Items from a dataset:
^^^^^^^^^^^^^^^^

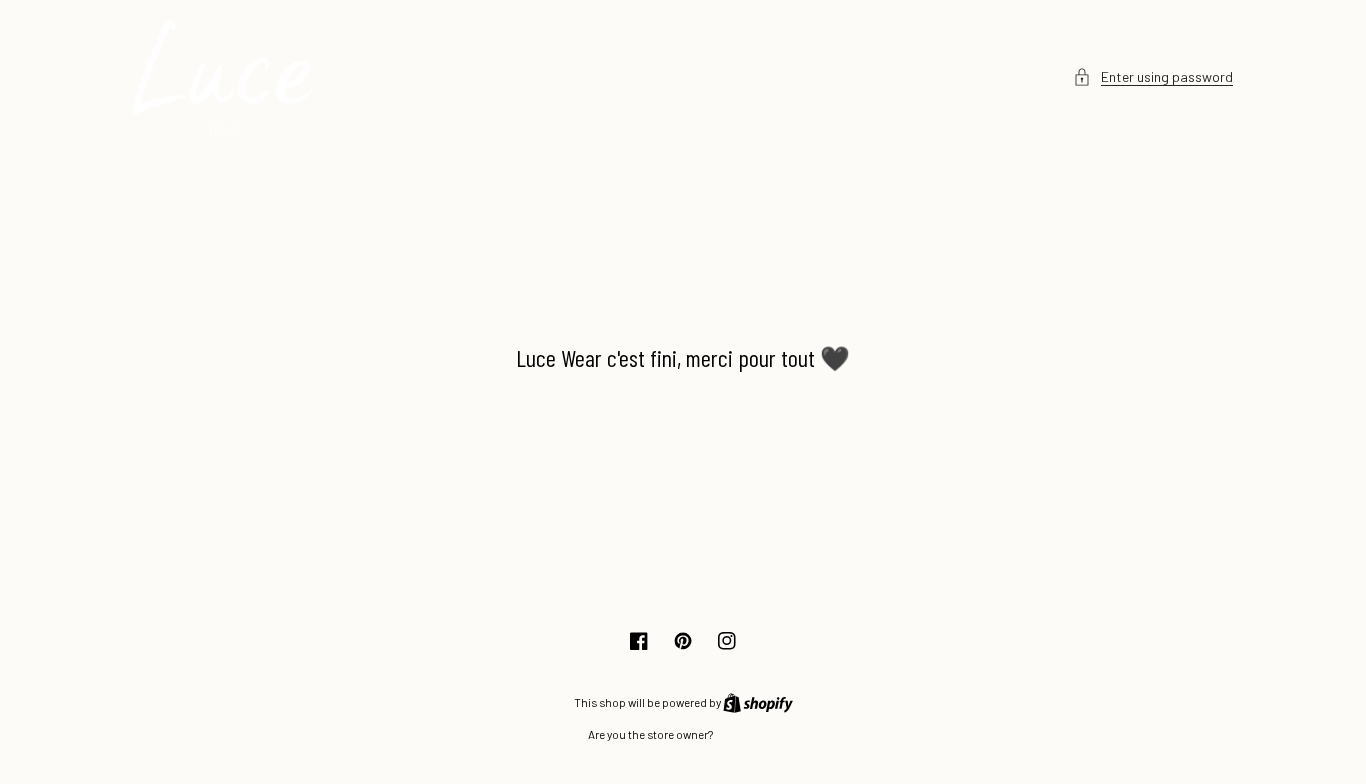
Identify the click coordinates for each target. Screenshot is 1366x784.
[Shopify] (758, 702)
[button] (1153, 77)
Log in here (747, 734)
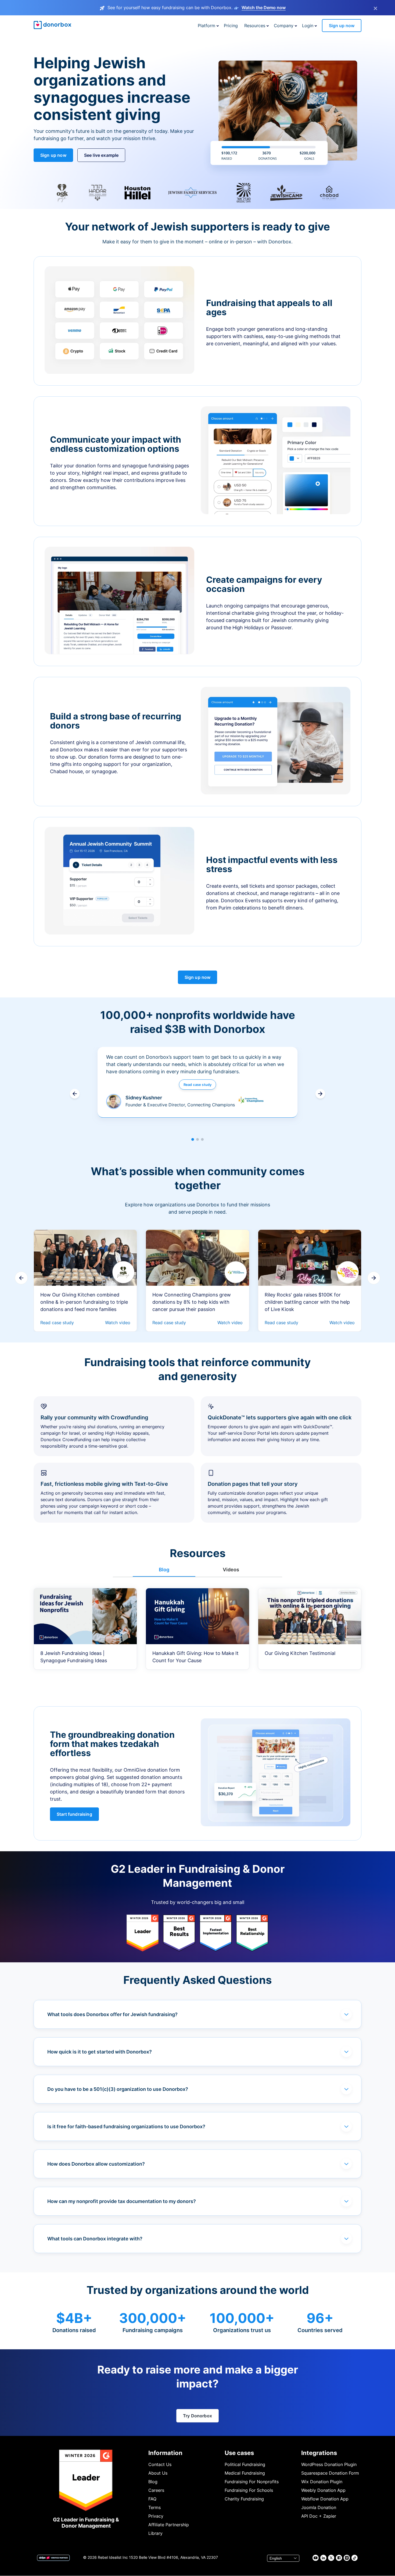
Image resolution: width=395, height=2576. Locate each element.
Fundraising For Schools (249, 2490)
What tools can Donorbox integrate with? (94, 2238)
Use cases (239, 2452)
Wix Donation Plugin (321, 2481)
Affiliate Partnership (168, 2524)
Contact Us (159, 2464)
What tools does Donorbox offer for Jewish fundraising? (112, 2014)
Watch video (117, 1322)
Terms (154, 2507)
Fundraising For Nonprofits (252, 2481)
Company (283, 25)
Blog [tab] (164, 1569)
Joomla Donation (318, 2507)
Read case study (197, 1084)
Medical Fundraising (245, 2473)
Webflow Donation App (325, 2499)
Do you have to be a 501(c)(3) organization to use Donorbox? (117, 2089)
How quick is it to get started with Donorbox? (99, 2052)
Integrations (319, 2452)
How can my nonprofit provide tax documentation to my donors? (121, 2201)
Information (165, 2452)
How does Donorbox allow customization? (96, 2164)
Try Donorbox (197, 2415)
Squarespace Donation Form (330, 2473)
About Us (157, 2473)
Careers (156, 2490)
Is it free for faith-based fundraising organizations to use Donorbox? (126, 2126)
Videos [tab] (231, 1569)
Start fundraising (74, 1814)
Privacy (155, 2516)
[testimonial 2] (197, 1139)
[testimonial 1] (192, 1139)
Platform (206, 25)
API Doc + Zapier (318, 2516)
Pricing (231, 25)
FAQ (152, 2499)
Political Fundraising (245, 2464)
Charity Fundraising (244, 2499)
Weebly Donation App (323, 2490)
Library (155, 2533)
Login (307, 25)
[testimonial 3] (202, 1139)
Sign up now (341, 25)
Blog (152, 2481)
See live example (101, 155)
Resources (254, 25)
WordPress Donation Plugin (329, 2464)
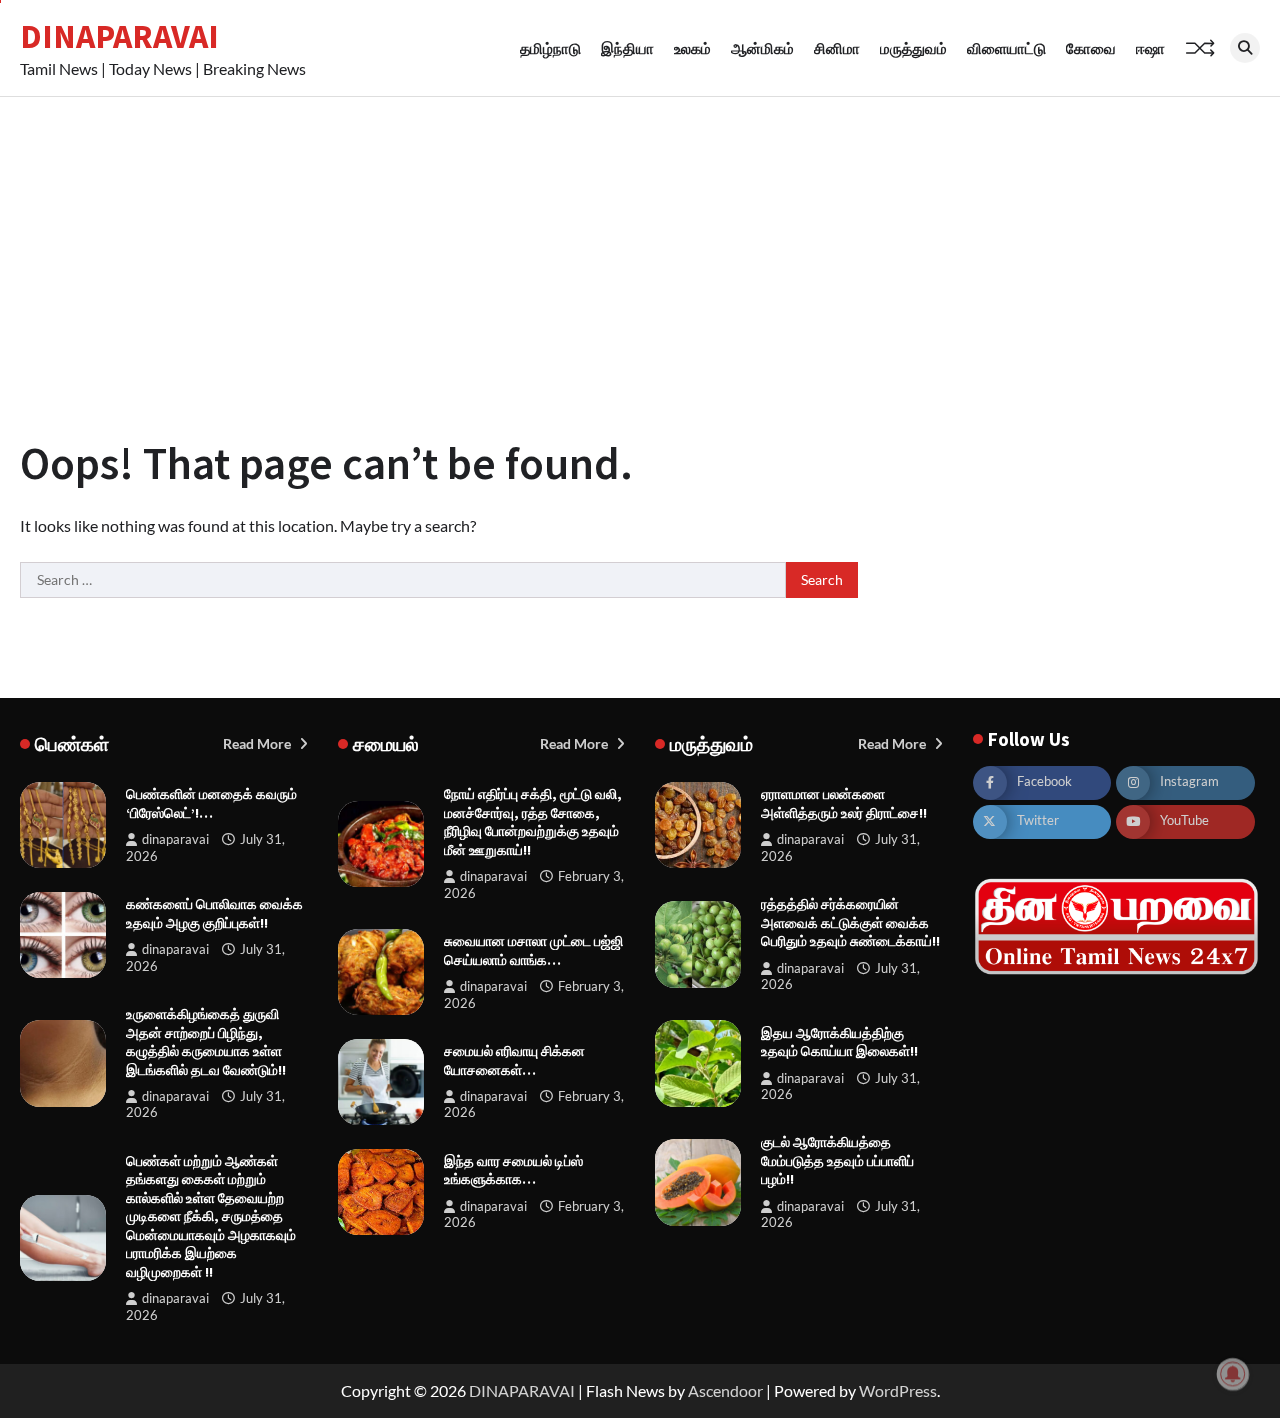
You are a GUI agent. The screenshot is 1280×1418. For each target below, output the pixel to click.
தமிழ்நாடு (550, 48)
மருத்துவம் (913, 48)
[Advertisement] (640, 247)
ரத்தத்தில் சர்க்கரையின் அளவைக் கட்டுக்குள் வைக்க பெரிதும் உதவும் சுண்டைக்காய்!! (850, 922)
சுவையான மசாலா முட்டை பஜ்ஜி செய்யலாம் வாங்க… (533, 950)
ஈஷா (1150, 48)
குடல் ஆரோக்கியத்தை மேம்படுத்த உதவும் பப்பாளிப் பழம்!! (837, 1160)
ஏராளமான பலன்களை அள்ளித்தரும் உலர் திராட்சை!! (844, 803)
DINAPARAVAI (119, 36)
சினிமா (837, 48)
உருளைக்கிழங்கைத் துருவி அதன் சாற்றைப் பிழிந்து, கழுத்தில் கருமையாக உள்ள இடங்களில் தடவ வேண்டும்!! (206, 1042)
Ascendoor (725, 1390)
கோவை (1091, 48)
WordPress (898, 1390)
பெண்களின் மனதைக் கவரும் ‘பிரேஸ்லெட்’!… (211, 803)
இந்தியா (627, 48)
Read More (258, 743)
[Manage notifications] (1233, 1374)
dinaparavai (175, 839)
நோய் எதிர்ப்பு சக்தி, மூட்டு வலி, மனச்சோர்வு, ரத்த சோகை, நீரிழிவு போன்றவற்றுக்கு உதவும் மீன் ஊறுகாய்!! (533, 822)
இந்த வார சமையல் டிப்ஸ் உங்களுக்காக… (513, 1170)
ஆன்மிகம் (762, 48)
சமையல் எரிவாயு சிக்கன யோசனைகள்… (514, 1060)
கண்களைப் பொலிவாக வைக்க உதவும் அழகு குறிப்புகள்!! (214, 913)
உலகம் (692, 48)
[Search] (1245, 48)
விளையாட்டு (1006, 48)
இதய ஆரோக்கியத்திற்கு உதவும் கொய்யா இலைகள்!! (839, 1042)
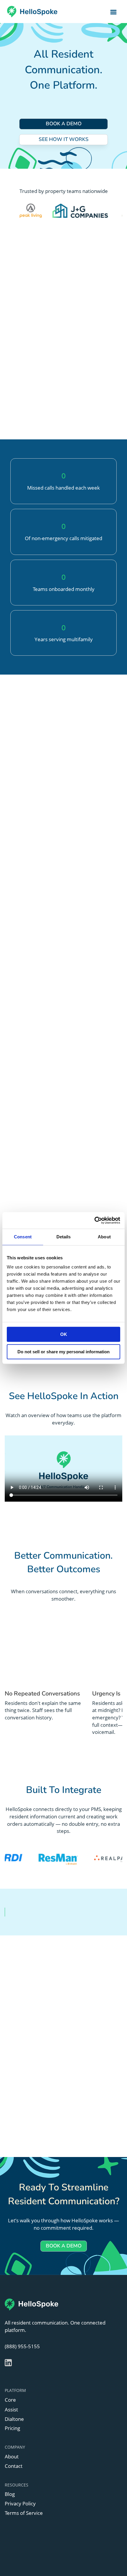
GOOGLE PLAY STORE (49, 2128)
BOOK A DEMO (64, 123)
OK (63, 1334)
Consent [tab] (23, 1236)
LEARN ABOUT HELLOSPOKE (63, 410)
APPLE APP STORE (49, 2108)
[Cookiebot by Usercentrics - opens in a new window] (94, 1220)
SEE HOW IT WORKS (64, 139)
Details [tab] (63, 1236)
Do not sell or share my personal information (63, 1351)
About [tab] (104, 1236)
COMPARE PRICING (63, 763)
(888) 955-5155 (22, 2346)
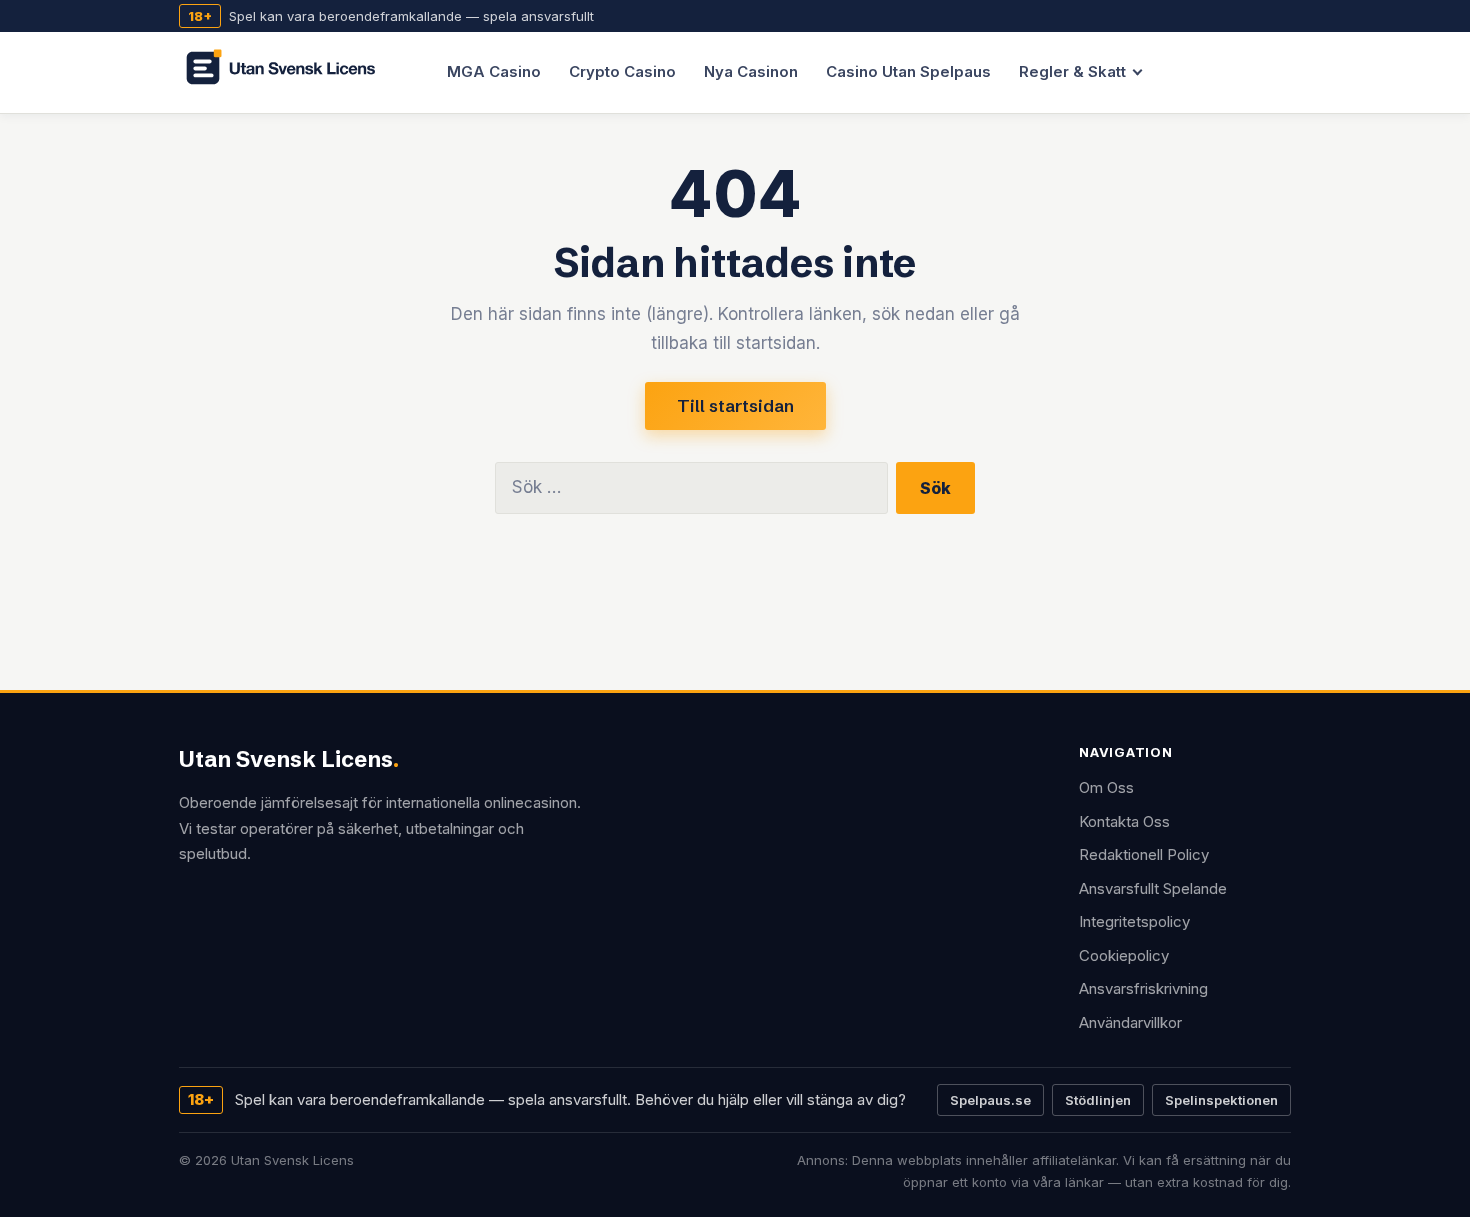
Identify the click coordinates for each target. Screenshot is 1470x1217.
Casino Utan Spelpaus (908, 71)
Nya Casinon (751, 71)
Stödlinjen (1098, 1100)
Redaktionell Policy (1144, 854)
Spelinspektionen (1221, 1100)
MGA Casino (494, 71)
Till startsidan (735, 405)
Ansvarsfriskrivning (1143, 988)
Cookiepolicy (1124, 955)
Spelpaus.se (990, 1100)
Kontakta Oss (1124, 821)
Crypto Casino (622, 71)
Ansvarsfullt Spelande (1153, 888)
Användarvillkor (1130, 1022)
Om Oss (1106, 787)
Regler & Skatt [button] (1072, 71)
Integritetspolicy (1134, 921)
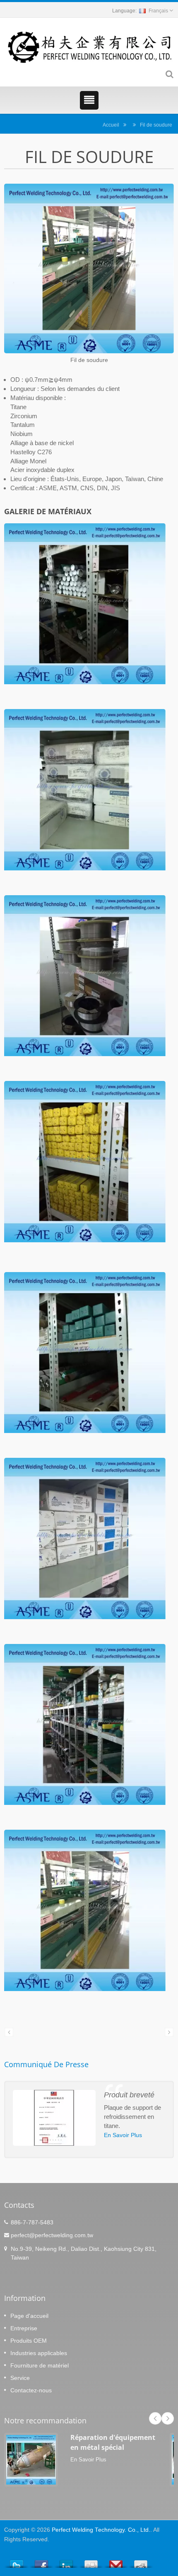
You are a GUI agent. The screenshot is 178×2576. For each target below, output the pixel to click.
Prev (155, 2418)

^^^^^^^^^^^^^^^^

WHAT THE EXERCISE ASKS
The data is to be printed again exactly, but without its pictures.

ANSWER TO THE EXERCISE
Identify the click coordinates for each target. Screenshot is 1366x784.
[Shopify] (758, 702)
[button] (1153, 77)
Log in here (747, 734)
Image resolution: width=395, height=2576. Locate each element.
Fundraising For Schools (249, 2490)
What tools can Donorbox integrate with? (94, 2238)
Use cases (239, 2452)
Wix Donation Plugin (321, 2481)
Affiliate Partnership (168, 2524)
Contact Us (159, 2464)
What tools does Donorbox offer for Jewish fundraising? (112, 2014)
Watch video (117, 1322)
Terms (154, 2507)
Fundraising For Nonprofits (252, 2481)
Company (283, 25)
Blog [tab] (164, 1569)
Joomla Donation (318, 2507)
Read case study (197, 1084)
Medical Fundraising (245, 2473)
Webflow Donation App (325, 2499)
Do you have to be a 501(c)(3) organization to use Donorbox? (117, 2089)
How quick is it to get started with Donorbox? (99, 2052)
Integrations (319, 2452)
How can my nonprofit provide tax documentation to my donors? (121, 2201)
Information (165, 2452)
How does Donorbox allow customization? (96, 2164)
Try Donorbox (197, 2415)
Squarespace Donation Form (330, 2473)
About Us (157, 2473)
Careers (156, 2490)
Is it free for faith-based fundraising organizations to use Donorbox? (126, 2126)
Videos [tab] (231, 1569)
Start fundraising (74, 1814)
Privacy (155, 2516)
[testimonial 2] (197, 1139)
[testimonial 1] (192, 1139)
Platform (206, 25)
API Doc + Zapier (318, 2516)
Pricing (231, 25)
FAQ (152, 2499)
Political Fundraising (245, 2464)
Charity Fundraising (244, 2499)
Weebly Donation App (323, 2490)
Library (155, 2533)
Login (307, 25)
[testimonial 3] (202, 1139)
Sign up now (341, 25)
Blog (152, 2481)
See live example (101, 155)
Resources (254, 25)
WordPress Donation Plugin (329, 2464)
You are a GUI agent. The screenshot is 1280×1418. For each target below, output the pixel to click.
தமிழ்நாடு (550, 48)
மருத்துவம் (913, 48)
[Advertisement] (640, 247)
ரத்தத்தில் சர்க்கரையின் அளவைக் கட்டுக்குள் வைக்க பெரிதும் உதவும் சுண்டைக்காய்!! (850, 922)
சுவையான மசாலா முட்டை பஜ்ஜி செய்யலாம் வாங்க… (533, 950)
ஈஷா (1150, 48)
குடல் ஆரோக்கியத்தை மேம்படுத்த உதவும் பப்பாளிப் பழம்!! (837, 1160)
ஏராளமான பலன்களை அள்ளித்தரும் உலர் திராட்சை!! (844, 803)
DINAPARAVAI (119, 36)
சினிமா (837, 48)
உருளைக்கிழங்கைத் துருவி அதன் சாற்றைப் பிழிந்து, கழுத்தில் கருமையாக உள்ள இடங்களில் தடவ வேண்டும்!! (206, 1042)
Ascendoor (725, 1390)
கோவை (1091, 48)
WordPress (898, 1390)
பெண்களின் மனதைக் கவரும் ‘பிரேஸ்லெட்’!… (211, 803)
இந்தியா (627, 48)
Read More (258, 743)
[Manage notifications] (1233, 1374)
dinaparavai (175, 839)
நோய் எதிர்ப்பு சக்தி, மூட்டு வலி, மனச்சோர்வு, ரத்த சோகை, நீரிழிவு போன்றவற்றுக்கு உதவும் மீன் ஊறுகாய்!! (533, 822)
இந்த வார சமையல் டிப்ஸ் உங்களுக்காக… (513, 1170)
ஆன்மிகம் (762, 48)
சமையல் எரிவாயு சிக்கன யோசனைகள்… (514, 1060)
கண்களைப் பொலிவாக வைக்க உதவும் அழகு குறிப்புகள்!! (214, 913)
உலகம் (692, 48)
[Search] (1245, 48)
விளையாட்டு (1006, 48)
இதய ஆரோக்கியத்திற்கு உதவும் கொய்யா இலைகள்!! (839, 1042)
GOOGLE PLAY STORE (49, 2128)
BOOK A DEMO (64, 123)
OK (63, 1334)
Consent [tab] (23, 1236)
LEARN ABOUT HELLOSPOKE (63, 410)
APPLE APP STORE (49, 2108)
[Cookiebot by Usercentrics - opens in a new window] (94, 1220)
SEE HOW IT WORKS (64, 139)
Details [tab] (63, 1236)
Do not sell or share my personal information (63, 1351)
About [tab] (104, 1236)
COMPARE PRICING (63, 763)
(888) 955-5155 (22, 2346)
Identify the click coordinates for each target. Screenshot is 1470x1217.
Casino Utan Spelpaus (908, 71)
Nya Casinon (751, 71)
Stödlinjen (1098, 1100)
Redaktionell Policy (1144, 854)
Spelinspektionen (1221, 1100)
MGA Casino (494, 71)
Till startsidan (735, 405)
Ansvarsfriskrivning (1143, 988)
Cookiepolicy (1124, 955)
Spelpaus.se (990, 1100)
Kontakta Oss (1124, 821)
Crypto Casino (622, 71)
Ansvarsfullt Spelande (1153, 888)
Användarvillkor (1130, 1022)
Om Oss (1106, 787)
Regler & Skatt [button] (1072, 71)
Integritetspolicy (1134, 921)
You are a GUI agent. The screenshot is 178×2576. For each target below, output the pixel to click.
Prev (155, 2418)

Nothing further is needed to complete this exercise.